* OBJECTIVE *
Count the lines below that contain the word "This". Give only the number.

* SUPPLIED ENTRIES *
▼▼▼

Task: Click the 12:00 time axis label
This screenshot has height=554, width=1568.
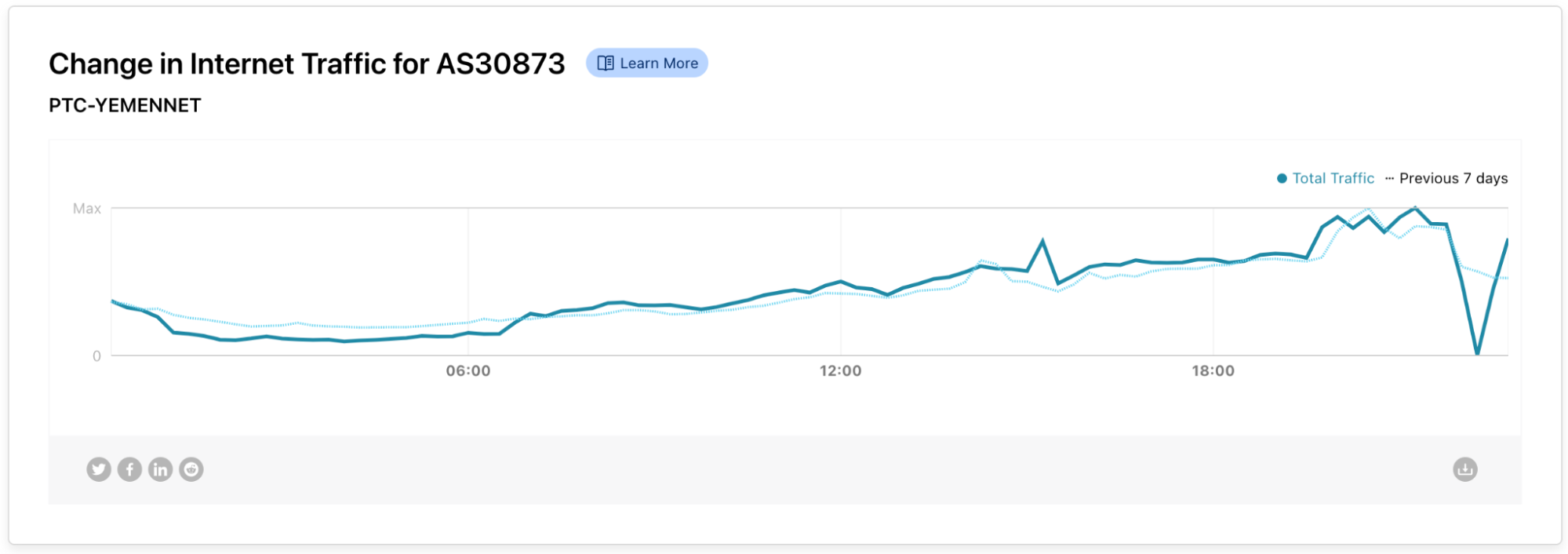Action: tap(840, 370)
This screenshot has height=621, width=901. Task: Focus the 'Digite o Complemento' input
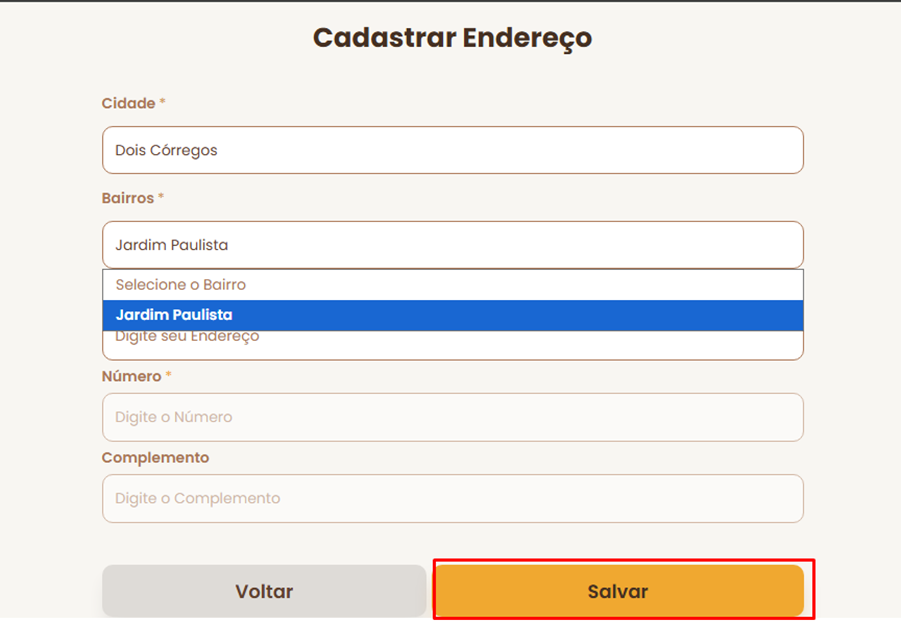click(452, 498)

▲▲▲

* CORRECT RESULT *
2